Google’s commitments include: 

  • Involvement of the CMA and the ICO in the development and testing of the Privacy Sandbox proposals, to ensure they achieve effective outcomes for consumers to protect both competition and privacy
  • Google will engage in a more transparent process than initially proposed, including engagement with third parties and publishing test results, with the option for the CMA to require Google to address issues raised by the CMA or third parties
  • Google will not remove third-party cookies until the CMA is satisfied that its competition concerns have been addressed. If the CMA is not satisfied that its competition concerns have been addressed, the CMA may take further action (i.e. re-open its investigation, impose interim measures or proceed to a decision)
  • Commitments to restrict the sharing of data within its ecosystem to ensure that it doesn’t gain an advantage over competitors when third-party cookies are removed; and commitments to not self-preference its advertising services
  • A Monitoring Trustee will be appointed to work alongside the CMA to ensure the commitments are monitored effectively and Google complies with its obligations. This appointment is expected to be made shortly

 

You can find a full list of the commitments here. Commenting on the decision, the CMA’s Chief Executive, Andrea Coscelli, said: “The commitments we have obtained from Google will promote competition, help to protect the ability of online publishers to raise money through advertising and safeguard users’ privacy.

While this is an important step, we are under no illusions that our work is done. We now move into a new phase where we will keep a close eye on Google as it continues to develop these proposals. We will engage with all market participants in this process, in order to ensure that Google is taking account of concerns and suggestions raised.” 

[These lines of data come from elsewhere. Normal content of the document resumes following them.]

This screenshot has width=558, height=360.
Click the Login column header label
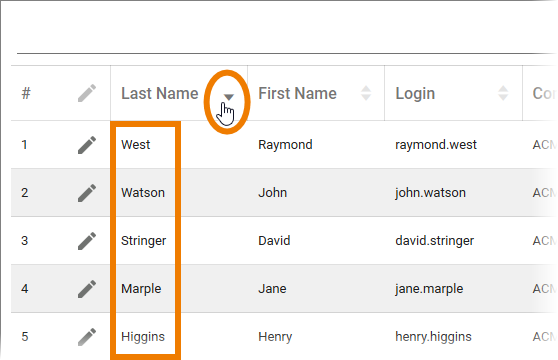tap(415, 94)

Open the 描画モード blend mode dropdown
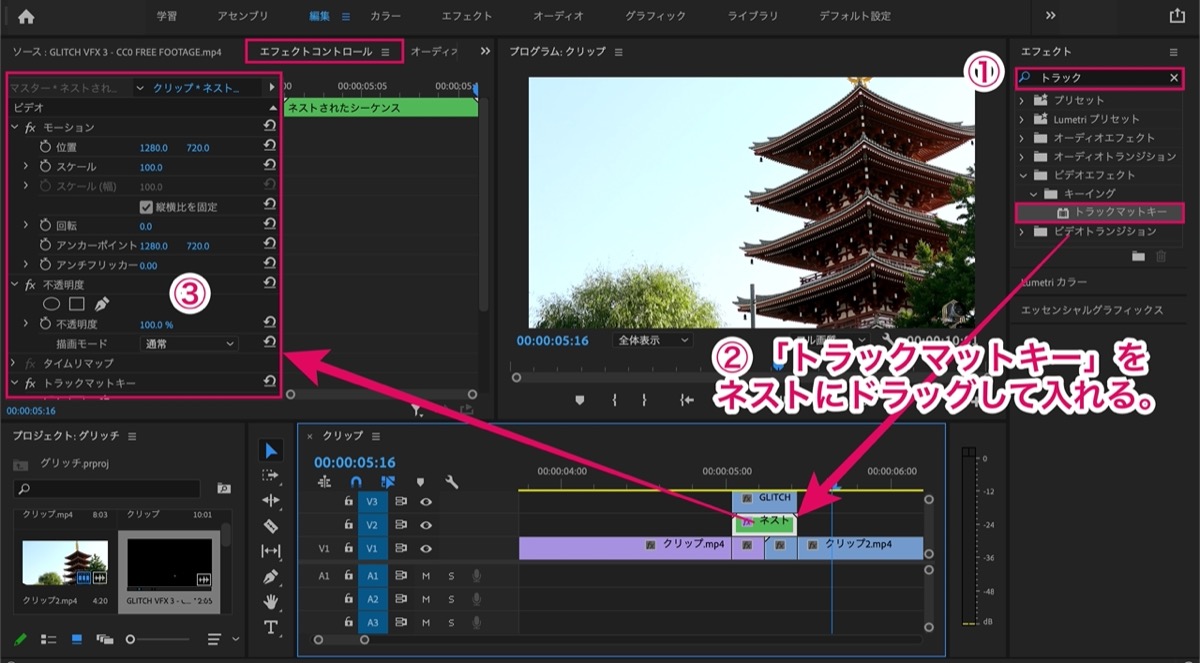(x=189, y=343)
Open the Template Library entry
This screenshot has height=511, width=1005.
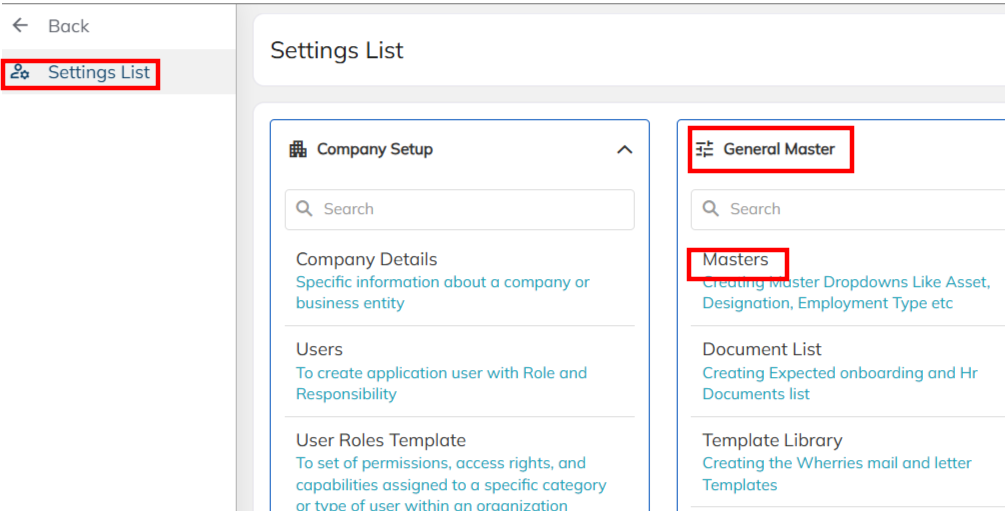(x=772, y=440)
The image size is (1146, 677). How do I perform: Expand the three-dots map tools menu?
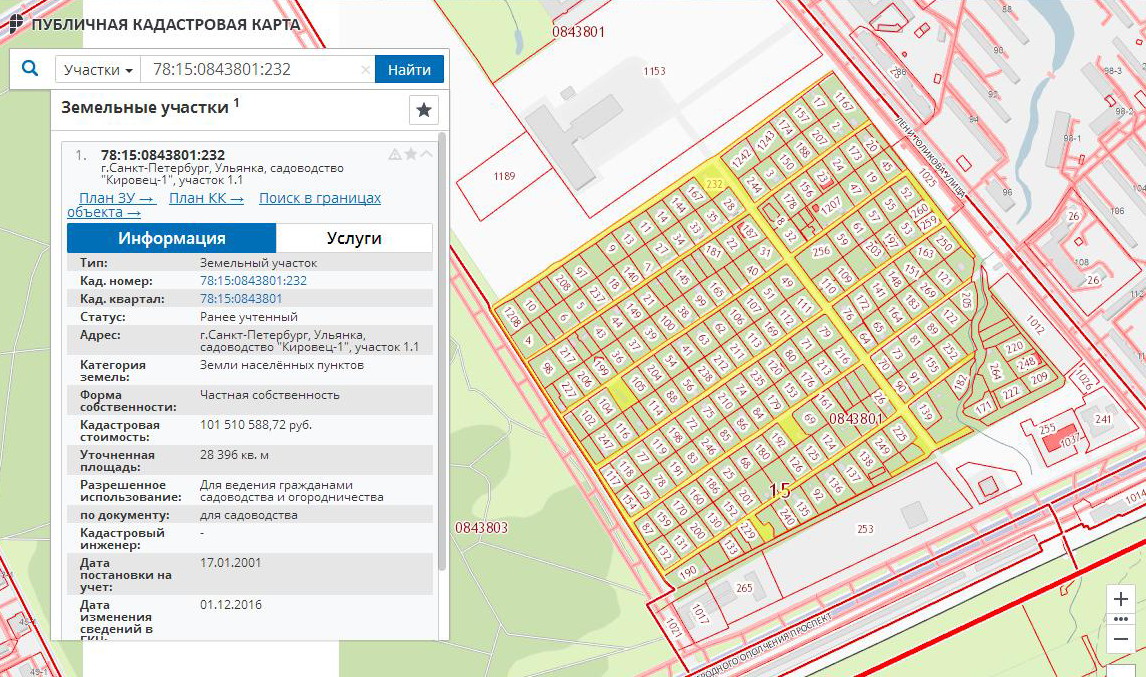[x=1121, y=619]

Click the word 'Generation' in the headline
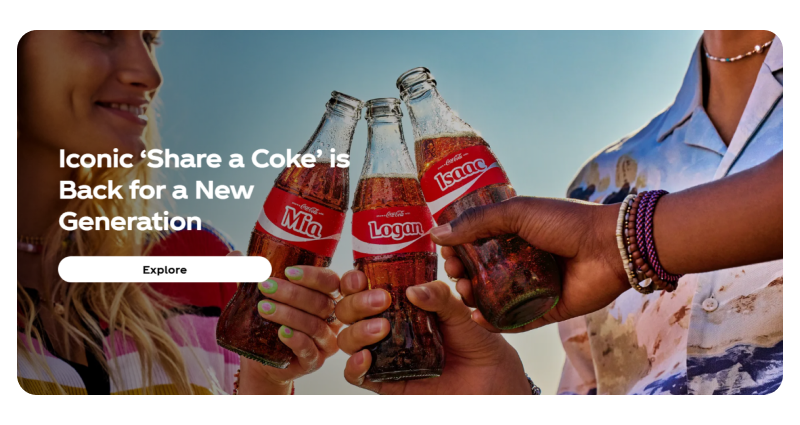point(130,221)

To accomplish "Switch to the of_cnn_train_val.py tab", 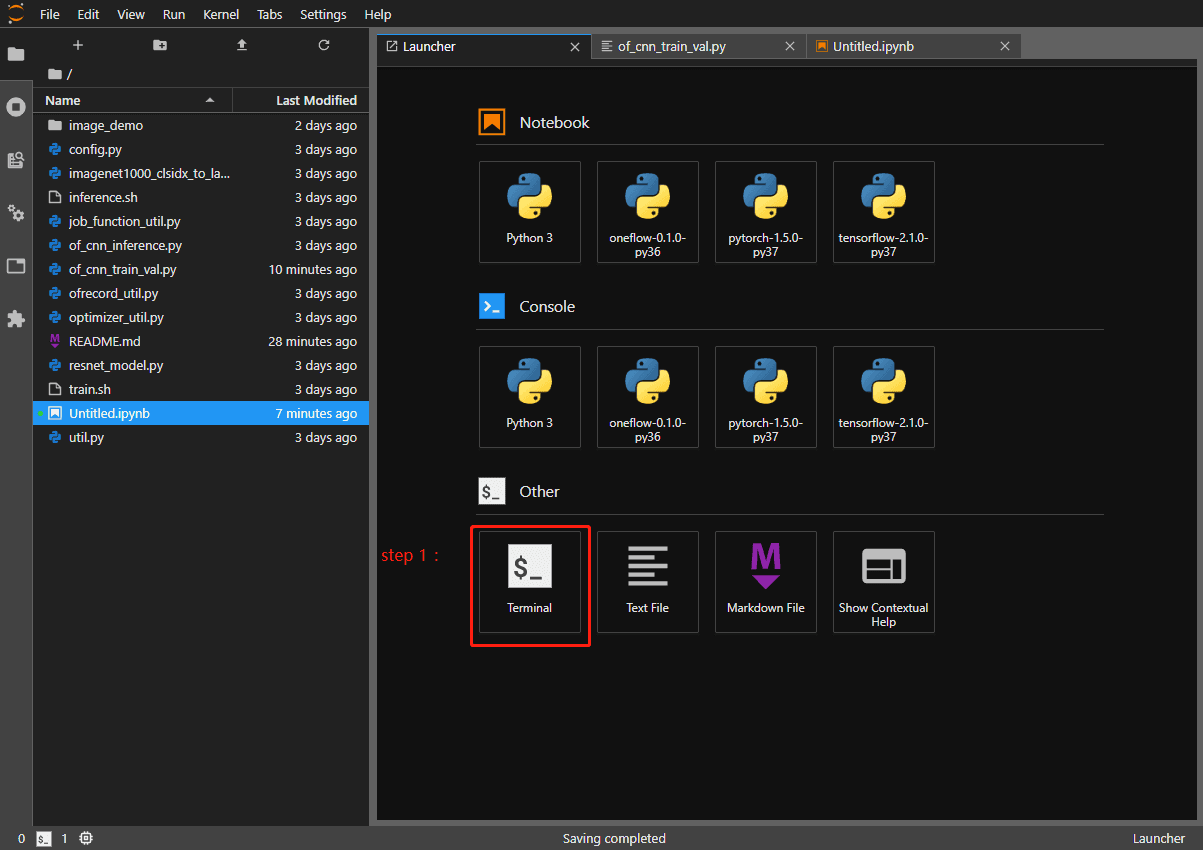I will [x=670, y=47].
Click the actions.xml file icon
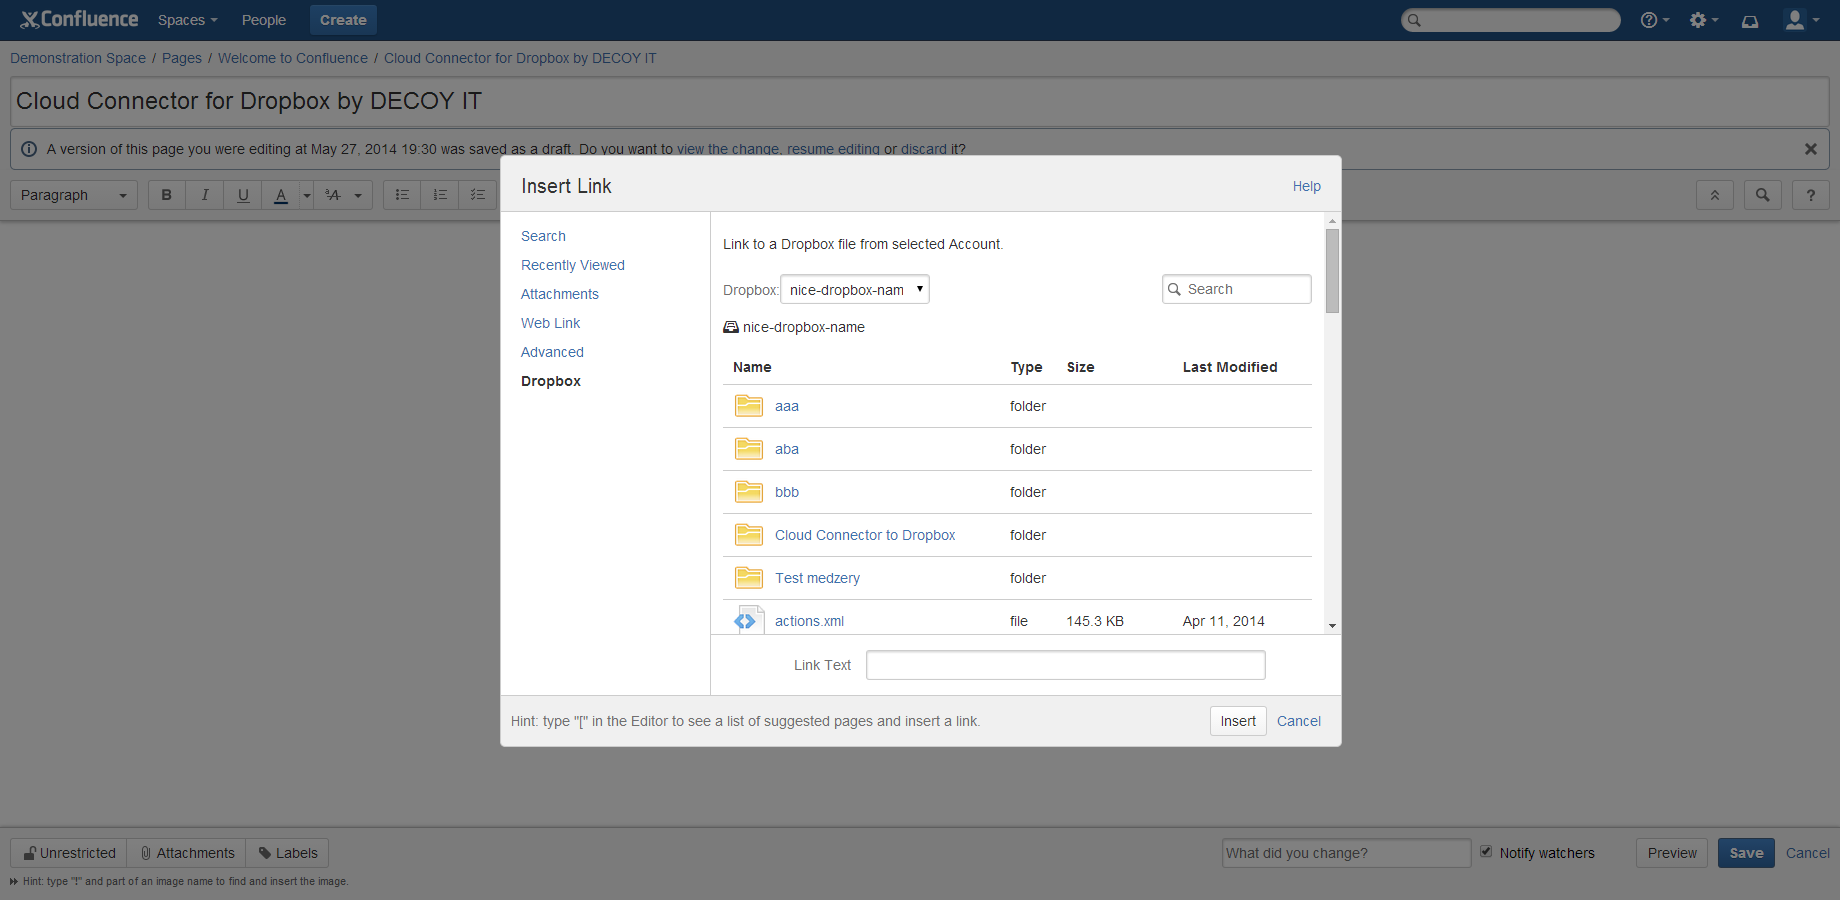 (x=748, y=620)
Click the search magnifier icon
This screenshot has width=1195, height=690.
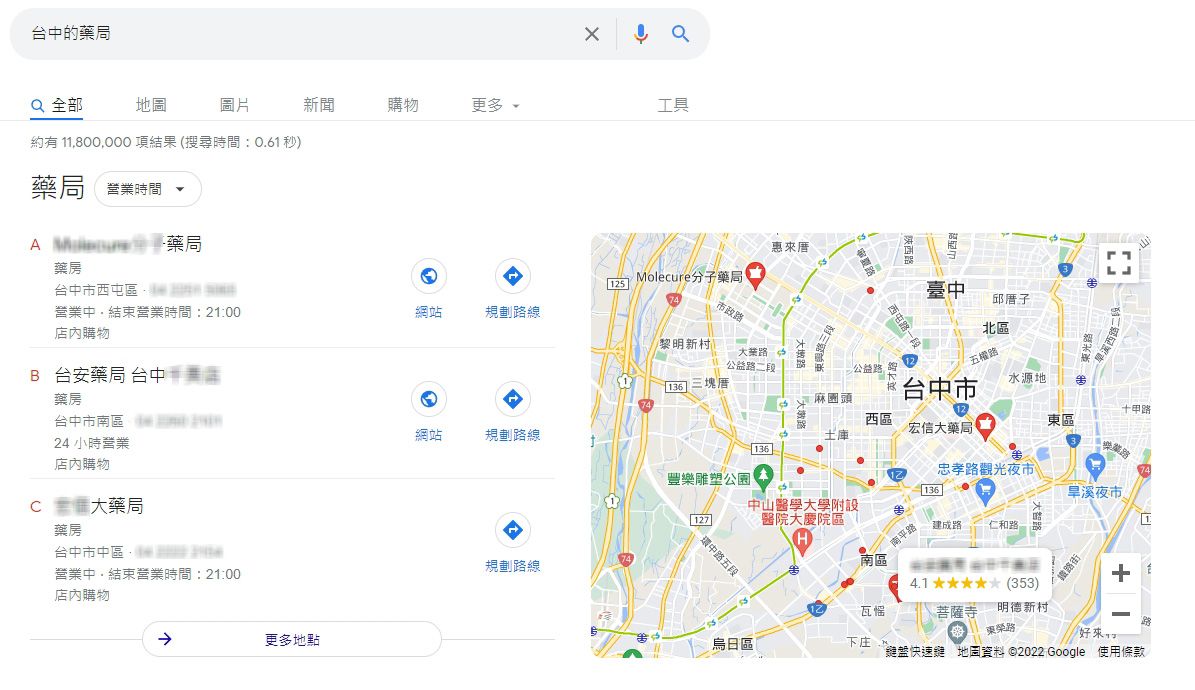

Google has published a blog post, explaining that its commitments address the CMA’s concerns in three main principles: “First, the changes we will make in Chrome in the context of the Privacy Sandbox initiative will apply in the same way to Google’s advertising products as to products from other companies. Second, we will design, develop and implement Privacy Sandbox with regulatory oversight and input from the CMA and the ICO. And third, we will inform the CMA in advance of our intention to remove third-party cookies and agree to wait for their feedback on whether any competition law concerns remain.” 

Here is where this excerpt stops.